The rest of the trip was a blast. It was as relaxing as it should have been; no more weird attacks coming out of nowhere. The girls and I spent the rest of the trip on the beach even if it was a little too cold. We gossiped and laughed and teased each other just like a group of friends should. For the first time since I'd been in Forks, I truly felt like I was supposed to be there.
For once, I didn't spend my time wondering what my life would be like had the accident not happened. It still hurt as nothing else would, but that hurt was ebbing out as though I were beginning to wash out the wound. It would scar, and for once I was sure I would be okay after it did.
Hi everyone! Long time no see, huh? I spent these months rediscovering my love for Valerie as a character and this story. Over these months I have planned out the rest of this story and I'm ready to see this through. Especially now with recent events, I'm going to have a more steady schedule. I'm hoping for a chapter every week, maybe even a couple of times a week. I already have another chapter that just needs editing, so that will probably be posted on Sunday or Wednesday. I finally love this story again and I apologize to you all that I had to take time to re-find that.
As for this chapter, it's a shorter one but this is really important. This chapter doesn't fix Jasper and Valerie's relationship completely but I do see Valerie wanting to reevaluate how she acts around him maybe just a little (even if she is still infuriated by him sometimes). Please let me know what you thought of this chapter! I absolutely adore all of your reviews, they truly do give me the motivation I need to see this thing through. I was absolutely blown away when a logged on the other day and saw how many of you are supporting Valerie and this story. I truly can't tell you how thankful I am that you guys support this story. Okay, I'll stop gushing now and as always review responses will be just below this! I'll see you all again next week!

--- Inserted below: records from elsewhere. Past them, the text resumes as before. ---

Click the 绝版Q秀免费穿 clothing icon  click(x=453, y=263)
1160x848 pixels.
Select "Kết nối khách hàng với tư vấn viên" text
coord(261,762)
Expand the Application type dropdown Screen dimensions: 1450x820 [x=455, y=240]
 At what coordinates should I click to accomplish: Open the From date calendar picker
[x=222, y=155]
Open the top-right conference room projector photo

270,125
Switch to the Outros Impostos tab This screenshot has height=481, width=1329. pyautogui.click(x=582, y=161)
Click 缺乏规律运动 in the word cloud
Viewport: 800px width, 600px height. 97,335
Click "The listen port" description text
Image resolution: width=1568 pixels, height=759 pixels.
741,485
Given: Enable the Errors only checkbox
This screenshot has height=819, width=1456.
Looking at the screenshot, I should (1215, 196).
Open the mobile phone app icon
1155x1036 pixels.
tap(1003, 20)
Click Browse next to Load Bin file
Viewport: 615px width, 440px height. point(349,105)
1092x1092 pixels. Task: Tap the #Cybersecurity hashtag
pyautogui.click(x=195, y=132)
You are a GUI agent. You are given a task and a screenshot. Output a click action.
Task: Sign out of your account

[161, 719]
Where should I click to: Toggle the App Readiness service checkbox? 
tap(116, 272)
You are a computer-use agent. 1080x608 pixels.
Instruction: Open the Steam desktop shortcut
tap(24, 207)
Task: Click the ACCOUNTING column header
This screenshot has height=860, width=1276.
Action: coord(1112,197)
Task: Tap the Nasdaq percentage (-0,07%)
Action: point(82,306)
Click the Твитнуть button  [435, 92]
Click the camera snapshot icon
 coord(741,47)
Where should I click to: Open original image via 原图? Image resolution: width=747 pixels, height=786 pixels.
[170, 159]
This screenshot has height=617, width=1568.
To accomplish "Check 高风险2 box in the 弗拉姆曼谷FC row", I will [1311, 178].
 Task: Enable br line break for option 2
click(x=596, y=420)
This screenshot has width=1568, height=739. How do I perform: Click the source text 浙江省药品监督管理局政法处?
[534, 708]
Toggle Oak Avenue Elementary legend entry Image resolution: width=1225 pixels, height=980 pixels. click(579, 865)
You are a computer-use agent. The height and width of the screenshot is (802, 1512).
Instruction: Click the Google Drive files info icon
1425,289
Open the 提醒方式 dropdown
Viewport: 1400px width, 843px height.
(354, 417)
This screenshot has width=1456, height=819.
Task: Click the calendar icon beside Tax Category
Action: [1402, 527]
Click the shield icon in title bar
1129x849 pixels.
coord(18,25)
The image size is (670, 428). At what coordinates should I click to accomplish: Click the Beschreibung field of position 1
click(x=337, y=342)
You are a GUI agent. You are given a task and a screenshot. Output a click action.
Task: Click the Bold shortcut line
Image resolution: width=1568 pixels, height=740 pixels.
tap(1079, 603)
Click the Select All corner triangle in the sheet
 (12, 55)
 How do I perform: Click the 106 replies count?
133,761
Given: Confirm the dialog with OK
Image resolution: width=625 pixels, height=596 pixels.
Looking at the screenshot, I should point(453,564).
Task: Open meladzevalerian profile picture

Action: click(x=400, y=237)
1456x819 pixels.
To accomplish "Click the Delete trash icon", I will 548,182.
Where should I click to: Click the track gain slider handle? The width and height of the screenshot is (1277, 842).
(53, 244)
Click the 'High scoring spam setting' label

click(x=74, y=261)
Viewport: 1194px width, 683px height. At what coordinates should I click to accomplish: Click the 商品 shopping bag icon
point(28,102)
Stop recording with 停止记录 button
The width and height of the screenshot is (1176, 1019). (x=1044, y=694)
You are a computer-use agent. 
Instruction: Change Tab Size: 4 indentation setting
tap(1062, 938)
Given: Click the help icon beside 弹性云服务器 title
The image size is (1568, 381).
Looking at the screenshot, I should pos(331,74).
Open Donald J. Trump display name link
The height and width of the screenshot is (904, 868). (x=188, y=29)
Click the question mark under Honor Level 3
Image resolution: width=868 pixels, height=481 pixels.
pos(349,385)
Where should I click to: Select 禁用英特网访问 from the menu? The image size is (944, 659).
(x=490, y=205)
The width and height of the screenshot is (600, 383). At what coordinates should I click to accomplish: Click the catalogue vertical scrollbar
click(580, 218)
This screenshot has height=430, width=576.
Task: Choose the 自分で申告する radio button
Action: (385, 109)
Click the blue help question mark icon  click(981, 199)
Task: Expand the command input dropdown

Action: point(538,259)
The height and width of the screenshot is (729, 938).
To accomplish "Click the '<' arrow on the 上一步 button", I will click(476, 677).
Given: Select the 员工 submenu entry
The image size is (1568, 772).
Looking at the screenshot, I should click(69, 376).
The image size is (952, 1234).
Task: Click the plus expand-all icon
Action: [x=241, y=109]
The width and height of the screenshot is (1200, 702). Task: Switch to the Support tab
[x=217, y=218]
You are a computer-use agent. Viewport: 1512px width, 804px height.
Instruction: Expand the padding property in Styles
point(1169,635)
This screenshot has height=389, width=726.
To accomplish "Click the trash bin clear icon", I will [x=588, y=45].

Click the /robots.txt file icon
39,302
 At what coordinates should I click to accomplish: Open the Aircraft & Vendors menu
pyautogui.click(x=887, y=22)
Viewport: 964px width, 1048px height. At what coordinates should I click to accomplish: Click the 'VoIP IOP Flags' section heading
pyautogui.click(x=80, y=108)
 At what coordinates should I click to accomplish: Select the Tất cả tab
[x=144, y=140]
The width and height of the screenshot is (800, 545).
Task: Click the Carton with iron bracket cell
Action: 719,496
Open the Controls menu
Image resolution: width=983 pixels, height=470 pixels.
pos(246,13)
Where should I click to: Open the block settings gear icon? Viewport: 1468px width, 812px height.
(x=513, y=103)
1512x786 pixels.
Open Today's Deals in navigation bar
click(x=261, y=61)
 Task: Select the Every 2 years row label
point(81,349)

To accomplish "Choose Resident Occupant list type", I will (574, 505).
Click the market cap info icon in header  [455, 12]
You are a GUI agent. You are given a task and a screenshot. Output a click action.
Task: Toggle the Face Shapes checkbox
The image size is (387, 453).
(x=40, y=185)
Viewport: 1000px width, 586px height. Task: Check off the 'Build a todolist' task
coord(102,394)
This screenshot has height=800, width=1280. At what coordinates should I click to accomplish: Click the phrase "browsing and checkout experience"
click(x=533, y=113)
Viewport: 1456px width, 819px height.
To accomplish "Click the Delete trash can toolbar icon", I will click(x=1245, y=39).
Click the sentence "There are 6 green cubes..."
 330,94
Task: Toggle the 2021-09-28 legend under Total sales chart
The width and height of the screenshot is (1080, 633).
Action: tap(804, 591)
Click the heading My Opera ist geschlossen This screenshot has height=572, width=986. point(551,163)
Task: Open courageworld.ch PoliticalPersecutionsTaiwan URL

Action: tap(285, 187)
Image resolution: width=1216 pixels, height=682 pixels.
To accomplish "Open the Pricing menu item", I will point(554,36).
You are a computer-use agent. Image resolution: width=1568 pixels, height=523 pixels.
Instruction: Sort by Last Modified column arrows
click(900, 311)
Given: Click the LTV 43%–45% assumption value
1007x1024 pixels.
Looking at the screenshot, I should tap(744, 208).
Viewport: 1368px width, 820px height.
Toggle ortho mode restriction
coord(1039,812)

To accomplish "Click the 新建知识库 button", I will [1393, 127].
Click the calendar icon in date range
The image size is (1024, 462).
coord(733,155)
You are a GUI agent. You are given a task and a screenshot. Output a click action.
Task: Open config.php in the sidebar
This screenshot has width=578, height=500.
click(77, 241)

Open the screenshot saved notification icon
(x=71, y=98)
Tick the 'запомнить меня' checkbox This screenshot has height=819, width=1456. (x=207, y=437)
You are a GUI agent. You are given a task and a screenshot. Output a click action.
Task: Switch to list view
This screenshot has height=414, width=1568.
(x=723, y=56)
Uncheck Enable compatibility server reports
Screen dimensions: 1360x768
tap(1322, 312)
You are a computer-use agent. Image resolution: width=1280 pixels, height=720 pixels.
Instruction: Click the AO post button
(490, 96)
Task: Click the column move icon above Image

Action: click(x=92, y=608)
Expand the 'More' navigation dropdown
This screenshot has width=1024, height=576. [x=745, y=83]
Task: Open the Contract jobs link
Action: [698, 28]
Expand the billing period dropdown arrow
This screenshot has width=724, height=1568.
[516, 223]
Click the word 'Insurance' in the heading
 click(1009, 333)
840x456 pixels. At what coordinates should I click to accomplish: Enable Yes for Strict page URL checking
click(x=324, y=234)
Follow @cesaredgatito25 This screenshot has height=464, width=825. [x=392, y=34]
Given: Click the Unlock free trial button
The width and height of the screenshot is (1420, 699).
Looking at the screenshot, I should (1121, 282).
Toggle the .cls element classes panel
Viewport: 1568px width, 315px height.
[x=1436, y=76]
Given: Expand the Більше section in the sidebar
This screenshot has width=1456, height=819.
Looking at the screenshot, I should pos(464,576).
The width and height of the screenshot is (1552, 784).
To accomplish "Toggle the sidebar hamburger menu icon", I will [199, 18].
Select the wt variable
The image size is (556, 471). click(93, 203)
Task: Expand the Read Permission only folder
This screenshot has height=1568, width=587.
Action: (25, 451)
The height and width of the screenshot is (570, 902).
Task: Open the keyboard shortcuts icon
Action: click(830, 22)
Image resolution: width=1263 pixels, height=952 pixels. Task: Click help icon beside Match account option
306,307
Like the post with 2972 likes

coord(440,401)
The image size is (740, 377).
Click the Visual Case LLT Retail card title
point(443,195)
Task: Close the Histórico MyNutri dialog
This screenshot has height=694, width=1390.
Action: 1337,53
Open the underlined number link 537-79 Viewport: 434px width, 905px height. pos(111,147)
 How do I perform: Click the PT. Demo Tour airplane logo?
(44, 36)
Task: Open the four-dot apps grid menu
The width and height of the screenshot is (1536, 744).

I did have a question for y'all! I am in need of a beta reader. If anyone is interested, please reach out!
AnimeFreak71777: Thank you so much for responding! I'm glad you enjoyed that chapter, it was a fun one for me to write.
acompletenerd: Cliffhanger is cliffhanger. That was a big oopsies on my part for leaving you with that one for awhile. It wasn't soon, but it was updated. Thank you so much for reading and taking the time to review!
Guest: Yes, poor Valerie doesn't really get a break here. I wonder how this event will affect how she works through her feelings about Jasper, hm? ;)
RoniMikaelson: Oh my goodness, thank you! I never imagined someone would stay up all night to read one of my stories, so I really appreciate that. I'm really glad you like Valerie. She's been worked on for years at this point so I'm glad you like how she's ended up. Thank you for reading and I hope you like this one!
Phoenix-Rising29: That is one of the best compliments someone could give me about my writing. I love to read fics on break and I am so happy that you found enjoyment in reading this one. It was a big cliffhanger and I do apologize for leaving it on that for so long. Don't worry Val and Jasper kill me to, but hopefully they start working things out soon! :)
Simiroars: Yes, the tension! The tension is definitely still building, that's for sure. Thank you so much for reading and I hope you like this one.
Guest: Thank you so much! I love writing Valerie and I'm glad you enjoy her too. I'm definitely planning on continuing this through the end. Thanks for your review!
.com: Thank you, truly. I'm so glad you've enjoyed this story so far and I hope you like this update even though it's been awhile. Thank you for reading and reviewing.